→ Exercise brief: Could you rewrite each of the records below, swapping "icon" for "symbol" and leaving everything else untouched?
== Records supplied
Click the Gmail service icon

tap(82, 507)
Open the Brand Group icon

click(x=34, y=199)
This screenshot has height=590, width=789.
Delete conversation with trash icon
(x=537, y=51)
====
→ Task answer:
Click the Gmail service symbol

tap(82, 507)
Open the Brand Group symbol

click(x=34, y=199)
This screenshot has height=590, width=789.
Delete conversation with trash symbol
(x=537, y=51)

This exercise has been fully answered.